From the Publisher
"[T]ouching, poetic chronicle" The Los Angelous Times
"[T]he publication of Renia's Diary offers a reminder of the power of bearing witness." The New York Times
"A must-read." Addison Independent
“A terribly poignant work that conveys the brutal reality of the time through intimate connection with a young person.”Kirkus Review
“Moving [and] riveting... this epic, layered story of survival serves as an important Holocaust document.”Publishers Weekly
“Renia Spiegel, a young girl so filled with a zest for life and possessed of an ability to describe in prose and in poetry the beauty of the world around her, was denied with one bullet what she so wanted: a future...Those who saved the diary and those who worked to bring it to print, have “rescued” her. They could not save her from a cruel fate. Nor could they give her that future she so desired. But they have rescued her from the added pain of having been forgotten.”from the Introduction by Deborah E. Lipstadt, Dorot Professor of Holocaust History at Emory University and the author of Antisemitism: Here and Now
“Readers will naturally contrast Renia’s diary with Anne Frank’s. Renia was a little older and more sophisticated, writing frequently in poetry as well as in prose...Reading such different firsthand accounts reminds us that each of the Holocaust’s millions of victims had a unique and dramatic experience.”Robin Shulman, Smithsonian magazine
Kirkus Reviews
2019-06-30
Personality and hope abound in this diary by a teenage Polish Jewish girl who was murdered by the Nazis in 1942.

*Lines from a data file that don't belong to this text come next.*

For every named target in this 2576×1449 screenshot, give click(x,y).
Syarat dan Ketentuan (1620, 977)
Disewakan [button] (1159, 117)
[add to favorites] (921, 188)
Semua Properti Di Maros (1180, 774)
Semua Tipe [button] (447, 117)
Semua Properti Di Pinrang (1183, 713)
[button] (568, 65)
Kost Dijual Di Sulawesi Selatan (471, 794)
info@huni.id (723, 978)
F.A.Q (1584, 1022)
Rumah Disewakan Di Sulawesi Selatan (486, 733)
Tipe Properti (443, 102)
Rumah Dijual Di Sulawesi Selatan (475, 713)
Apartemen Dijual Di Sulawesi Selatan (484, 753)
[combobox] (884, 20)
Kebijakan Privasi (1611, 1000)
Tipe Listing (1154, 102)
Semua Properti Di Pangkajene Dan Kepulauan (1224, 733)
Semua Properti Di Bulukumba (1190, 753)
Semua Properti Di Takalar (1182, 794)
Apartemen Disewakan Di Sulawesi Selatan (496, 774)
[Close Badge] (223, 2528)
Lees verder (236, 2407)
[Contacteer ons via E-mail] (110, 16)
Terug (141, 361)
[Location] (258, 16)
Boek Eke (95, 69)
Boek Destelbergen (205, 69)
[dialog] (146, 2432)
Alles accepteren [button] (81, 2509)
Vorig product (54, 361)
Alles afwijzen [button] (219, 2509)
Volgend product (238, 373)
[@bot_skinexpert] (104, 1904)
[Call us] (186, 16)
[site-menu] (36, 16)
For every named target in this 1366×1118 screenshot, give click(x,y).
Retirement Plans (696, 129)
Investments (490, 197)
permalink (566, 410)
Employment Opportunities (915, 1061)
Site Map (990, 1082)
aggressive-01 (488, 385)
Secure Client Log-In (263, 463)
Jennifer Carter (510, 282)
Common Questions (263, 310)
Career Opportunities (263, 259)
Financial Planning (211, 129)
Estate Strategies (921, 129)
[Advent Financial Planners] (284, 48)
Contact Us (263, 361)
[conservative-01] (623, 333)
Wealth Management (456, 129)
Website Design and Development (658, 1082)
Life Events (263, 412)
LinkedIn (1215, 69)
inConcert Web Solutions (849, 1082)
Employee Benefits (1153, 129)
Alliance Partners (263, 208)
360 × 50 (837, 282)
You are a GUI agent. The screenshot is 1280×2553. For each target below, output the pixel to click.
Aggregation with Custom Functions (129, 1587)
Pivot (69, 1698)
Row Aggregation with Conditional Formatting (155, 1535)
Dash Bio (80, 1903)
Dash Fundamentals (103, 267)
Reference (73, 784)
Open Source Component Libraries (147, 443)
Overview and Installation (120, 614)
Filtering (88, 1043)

Presented by her younger sister, Elizabeth (b. 1930), the diary freezes the life of Renia (b. 1924), who began writing in 1939, in a specific moment in time. "In the end," writes Elizabeth, "I know my words are the legacy of the life my sister didn't get to have, while Renia's are the memories of a youth trapped forever in war." Much like the better-known diaries of Anne Frank and Hélène Berr, Renia's entries are filled with day-to-day schoolgirl details, but the war consistently looms in the background. Stuck in a small city in southeastern Poland, Renia and her sister were shunted off to live with their grandparents while her mother was separated from them in German-occupied Warsaw. Bomb raids, sirens, attacks, and rumors about her town; food in short supply; worry about when she will see her mother again—these pepper her entries. "I still live in fear of searches, of violence," she writes in January 1940; by June, when her birthday arrives, she is writing miserably of France's capitulation and how "Hitler's army is flooding Europe. America is refusing to help. Who knows, they might even start a war with Russia." A new boyfriend fills many of her subsequent entries and poems, and her young love often disguises what is really going on, namely the herding of her community into a Jewish ghetto and the subsequent roundups. In an epilogue, Elizabeth explains her attempts to hide and eventual exposure to the Germans. Renowned Holocaust scholar Deborah Lipstadt provides the introduction.
A terribly poignant work that conveys the brutal reality of the time through intimate connection with a young person.